Certain medications taken for paralyzed patients, such as benzodiazepines and muscle relaxers can contribute to depression and suicidal behavior. Doctors should look for a family history of depression as this can mean the patient will become depressed as well. Financial pressures can contribute to depression and suicide. If loved ones remain around and supportive, depression is less likely to happen. Those that stay involved in activities and try to be as social as possible will do better with a lesser risk of suicide and depression. People with a ‘take charge’ attitude do better than those that are passive.
In order to overcome the grief, anger, helplessness and other negative feelings around being paralyzed, it is helpful to practice various coping strategies that have helped others in the same or similar situation. These coping strategies include:
- Adopt a positive attitude: Don’t think about the things you cannot do but instead focus on the things you actually can do well.

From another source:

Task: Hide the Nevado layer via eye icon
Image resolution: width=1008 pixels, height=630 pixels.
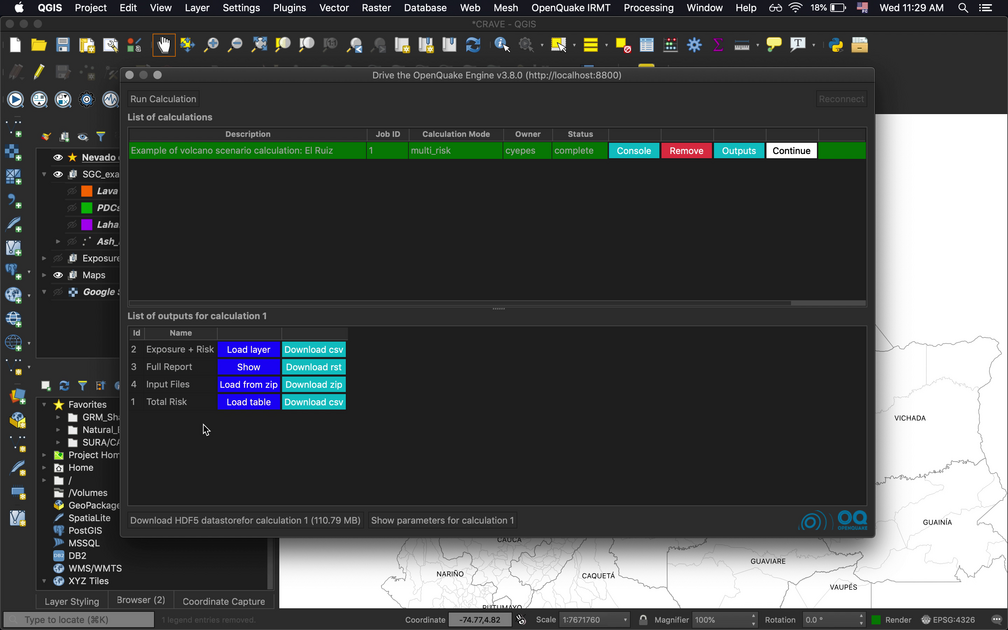Action: pos(58,158)
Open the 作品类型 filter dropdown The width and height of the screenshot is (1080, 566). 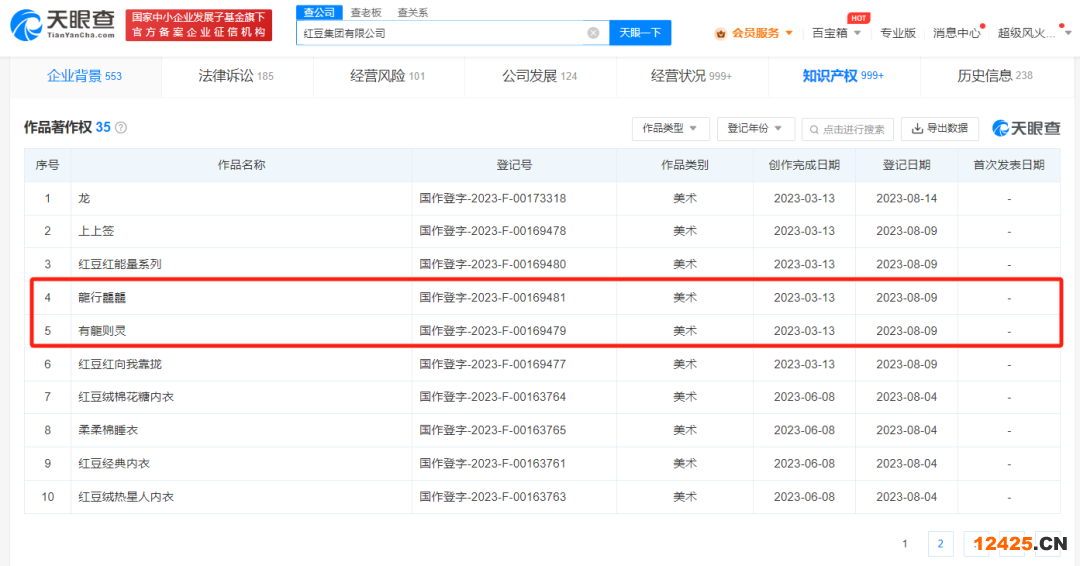[x=670, y=129]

- Don’t deny grief when it is there. This is the only way to move on toward healthier behaviors and a longer, more productive life.
- Differentiate ‘illness’ from ‘disability’. These are big differences between the two and the sooner you get out of the sick mode, you will be able to do things better for yourself.
- Understand that spinal cord injury does not define who you are as a person.
- Make use of adaptive equipment that can make you more functional at home and at work.
- Know that some degree of being dependent can lead to further independence. For example, having a personal care attendant can mean you have greater freedom to go out in public and go to school or work.
- Continue to hope but be realistic about what can and cannot be accomplished after the accident.
- Develop a new set of personal goals that relate to your ‘new normal’. This goal-oriented behavior can help you find a reason to go on after spinal cord injury.